Before I move on, doesn't the picture on the cover of this book I'm not reading Wednesday remind you of that artsy photo I took of my newest daughter-in-law, Braveheart, as she was getting ready on her wedding day last month?  I posted it before, but here it is again.

Anyway--if I'm not reading The American Heiress, as planned, then what am I reading, you ask?

Well, I'm reading what these two pint-sized duck feeders want me to read to them, that's what!
And that includes a series of board books about the Browne Twins, by Patricia Frechtman.

I especially like the one about the Browne twins' first birthday, because it ends by saying that the best present of all is the news that the their mommy and daddy are expecting a new baby.  That would make the Browne family very similar in makeup to our son's family, as his twins are 21 months older than their little sister.  I love it that the Brownes are open to accepting the gift of new life, in spite of how busy they are as parents to 1-year-old twins.  That's a mindset our modern world could use a little more of.
Before I sign off, I want to thank Jessica over at Housewifespice for giving my novel Finding Grace a nice shout-out on her WWRW post today.  You might want to head on over there to see what she--and other book-loving bloggers--are reading today. 

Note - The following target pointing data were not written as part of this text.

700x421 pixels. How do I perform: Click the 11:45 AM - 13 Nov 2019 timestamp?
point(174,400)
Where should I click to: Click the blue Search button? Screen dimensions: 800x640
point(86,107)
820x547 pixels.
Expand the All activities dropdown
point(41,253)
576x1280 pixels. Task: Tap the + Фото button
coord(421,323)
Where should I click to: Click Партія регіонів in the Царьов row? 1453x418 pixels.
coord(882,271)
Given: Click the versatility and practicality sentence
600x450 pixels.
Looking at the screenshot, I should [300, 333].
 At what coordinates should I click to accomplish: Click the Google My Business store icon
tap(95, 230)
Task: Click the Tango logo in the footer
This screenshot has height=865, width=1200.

(And just a little reminder about the giveaway here at String of Pearls: leave me a comment on any post from now until March 24, and you could win one of 7 signed copies of Finding Grace.)


  1. I love that photo of braveheart, it is so similar to the book!

    1. I know. Here I said before that I thought it would make a good book cover...and obviously, it would!

  2. I have to edit my post to send people here for your giveaway! I didn't want to give away my inscribed copy. Thanks again for that. So the first 100 pages, were they good?

    1. I probably didn't enjoy the first 100 pages the way I should have, for two reasons: I slept off and on (thanks to my in-flight friend, Benadryl), and I had to keep going back to look things up; and it was also mentioned early on that the main male character was a Catholic, and it looked like the book was going to be disparaging about Catholicism. But I've been surprised by how much I've liked it, and how our Faith has been treated respectfully. There are passionate scenes, but they aren't so detail-filled that they're off-putting.

      And here I said I was happy that I didn't have a "homework assignment" to do after reading this book...and I am probably going to try to do at least a short review of it.